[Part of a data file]
※ ※ ※

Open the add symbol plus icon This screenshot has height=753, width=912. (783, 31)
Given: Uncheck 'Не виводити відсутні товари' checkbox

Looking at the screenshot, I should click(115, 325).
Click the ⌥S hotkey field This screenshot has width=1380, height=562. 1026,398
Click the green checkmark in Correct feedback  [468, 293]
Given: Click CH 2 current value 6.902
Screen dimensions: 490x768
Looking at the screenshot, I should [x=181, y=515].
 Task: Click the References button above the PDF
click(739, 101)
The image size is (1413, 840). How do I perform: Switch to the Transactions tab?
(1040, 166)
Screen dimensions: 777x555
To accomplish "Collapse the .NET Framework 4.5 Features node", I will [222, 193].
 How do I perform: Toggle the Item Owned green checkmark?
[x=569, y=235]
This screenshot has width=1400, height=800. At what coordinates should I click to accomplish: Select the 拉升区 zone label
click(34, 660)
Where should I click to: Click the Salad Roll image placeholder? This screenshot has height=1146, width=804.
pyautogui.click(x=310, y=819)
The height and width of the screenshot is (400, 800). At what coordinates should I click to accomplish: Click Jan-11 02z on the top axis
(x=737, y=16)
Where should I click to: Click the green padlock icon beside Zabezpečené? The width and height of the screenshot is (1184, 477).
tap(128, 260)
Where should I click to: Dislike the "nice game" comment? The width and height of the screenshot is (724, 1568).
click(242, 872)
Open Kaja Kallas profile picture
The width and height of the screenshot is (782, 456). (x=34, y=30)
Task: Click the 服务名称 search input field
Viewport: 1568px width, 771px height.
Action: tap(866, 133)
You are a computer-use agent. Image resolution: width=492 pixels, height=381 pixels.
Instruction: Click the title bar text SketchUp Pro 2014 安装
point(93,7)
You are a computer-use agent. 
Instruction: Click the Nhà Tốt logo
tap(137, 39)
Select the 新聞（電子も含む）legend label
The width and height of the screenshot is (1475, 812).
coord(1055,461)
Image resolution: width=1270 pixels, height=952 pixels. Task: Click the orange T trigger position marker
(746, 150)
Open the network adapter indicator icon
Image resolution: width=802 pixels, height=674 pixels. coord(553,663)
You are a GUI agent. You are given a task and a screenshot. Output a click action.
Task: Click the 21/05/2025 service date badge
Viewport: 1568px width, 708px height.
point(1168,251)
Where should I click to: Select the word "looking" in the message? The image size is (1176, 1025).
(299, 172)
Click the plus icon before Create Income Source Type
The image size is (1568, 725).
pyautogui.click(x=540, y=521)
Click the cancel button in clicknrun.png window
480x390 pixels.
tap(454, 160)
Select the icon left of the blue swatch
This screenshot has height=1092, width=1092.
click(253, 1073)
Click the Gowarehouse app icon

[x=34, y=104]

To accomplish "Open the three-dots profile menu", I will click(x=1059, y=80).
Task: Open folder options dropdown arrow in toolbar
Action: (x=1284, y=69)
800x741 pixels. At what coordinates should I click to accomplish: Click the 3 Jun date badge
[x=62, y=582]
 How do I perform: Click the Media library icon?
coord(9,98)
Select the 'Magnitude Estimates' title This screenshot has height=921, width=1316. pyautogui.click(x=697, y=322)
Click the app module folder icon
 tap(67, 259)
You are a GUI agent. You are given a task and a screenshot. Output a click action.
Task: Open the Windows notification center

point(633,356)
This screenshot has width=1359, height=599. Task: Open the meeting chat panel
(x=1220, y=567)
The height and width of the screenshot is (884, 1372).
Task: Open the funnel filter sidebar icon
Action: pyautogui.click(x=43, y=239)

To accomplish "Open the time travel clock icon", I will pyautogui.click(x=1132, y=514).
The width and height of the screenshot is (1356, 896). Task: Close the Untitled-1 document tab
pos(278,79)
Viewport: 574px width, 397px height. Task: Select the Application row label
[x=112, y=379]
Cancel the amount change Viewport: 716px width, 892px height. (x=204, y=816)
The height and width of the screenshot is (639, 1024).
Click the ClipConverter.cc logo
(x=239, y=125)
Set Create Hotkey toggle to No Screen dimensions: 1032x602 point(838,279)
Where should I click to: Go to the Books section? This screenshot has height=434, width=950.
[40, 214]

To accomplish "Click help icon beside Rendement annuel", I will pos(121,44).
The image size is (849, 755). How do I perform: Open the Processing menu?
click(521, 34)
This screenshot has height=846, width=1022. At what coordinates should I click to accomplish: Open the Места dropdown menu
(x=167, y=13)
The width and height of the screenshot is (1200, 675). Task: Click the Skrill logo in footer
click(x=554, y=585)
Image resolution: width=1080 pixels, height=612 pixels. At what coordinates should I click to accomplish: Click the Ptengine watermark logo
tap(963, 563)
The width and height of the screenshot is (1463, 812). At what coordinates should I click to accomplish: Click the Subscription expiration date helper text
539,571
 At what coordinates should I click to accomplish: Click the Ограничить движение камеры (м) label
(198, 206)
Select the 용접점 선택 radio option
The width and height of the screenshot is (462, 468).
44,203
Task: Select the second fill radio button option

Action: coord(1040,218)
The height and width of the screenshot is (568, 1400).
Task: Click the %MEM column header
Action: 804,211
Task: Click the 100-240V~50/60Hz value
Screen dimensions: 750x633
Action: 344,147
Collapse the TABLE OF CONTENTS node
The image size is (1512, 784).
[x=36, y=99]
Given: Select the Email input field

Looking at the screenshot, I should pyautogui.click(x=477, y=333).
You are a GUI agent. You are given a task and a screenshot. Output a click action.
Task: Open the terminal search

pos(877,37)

※ ※ ※

WRITTEN INSTRUCTION
In the records, take the part that opens with the line containing "Click the ⌥S" and closes with the line containing "Image resolution: width=802", and rewrite it with "green checkmark" changed to "green tick". Leave everything else as it is.

SOLUTION BELOW
Click the ⌥S hotkey field This screenshot has width=1380, height=562. 1026,398
Click the green tick in Correct feedback  [468, 293]
Given: Click CH 2 current value 6.902
Screen dimensions: 490x768
Looking at the screenshot, I should [x=181, y=515].
 Task: Click the References button above the PDF
click(739, 101)
The image size is (1413, 840). How do I perform: Switch to the Transactions tab?
(1040, 166)
Screen dimensions: 777x555
To accomplish "Collapse the .NET Framework 4.5 Features node", I will [222, 193].
 How do I perform: Toggle the Item Owned green tick?
[x=569, y=235]
This screenshot has width=1400, height=800. At what coordinates should I click to accomplish: Select the 拉升区 zone label
click(34, 660)
Where should I click to: Click the Salad Roll image placeholder? This screenshot has height=1146, width=804.
pyautogui.click(x=310, y=819)
The height and width of the screenshot is (400, 800). At what coordinates should I click to accomplish: Click Jan-11 02z on the top axis
(x=737, y=16)
Where should I click to: Click the green padlock icon beside Zabezpečené? The width and height of the screenshot is (1184, 477).
tap(128, 260)
Where should I click to: Dislike the "nice game" comment? The width and height of the screenshot is (724, 1568).
click(242, 872)
Open Kaja Kallas profile picture
The width and height of the screenshot is (782, 456). (x=34, y=30)
Task: Click the 服务名称 search input field
Viewport: 1568px width, 771px height.
Action: tap(866, 133)
You are a computer-use agent. Image resolution: width=492 pixels, height=381 pixels.
Instruction: Click the title bar text SketchUp Pro 2014 安装
point(93,7)
You are a computer-use agent. 
Instruction: Click the Nhà Tốt logo
tap(137, 39)
Select the 新聞（電子も含む）legend label
The width and height of the screenshot is (1475, 812).
coord(1055,461)
Image resolution: width=1270 pixels, height=952 pixels. Task: Click the orange T trigger position marker
(746, 150)
Open the network adapter indicator icon
Image resolution: width=802 pixels, height=674 pixels. coord(553,663)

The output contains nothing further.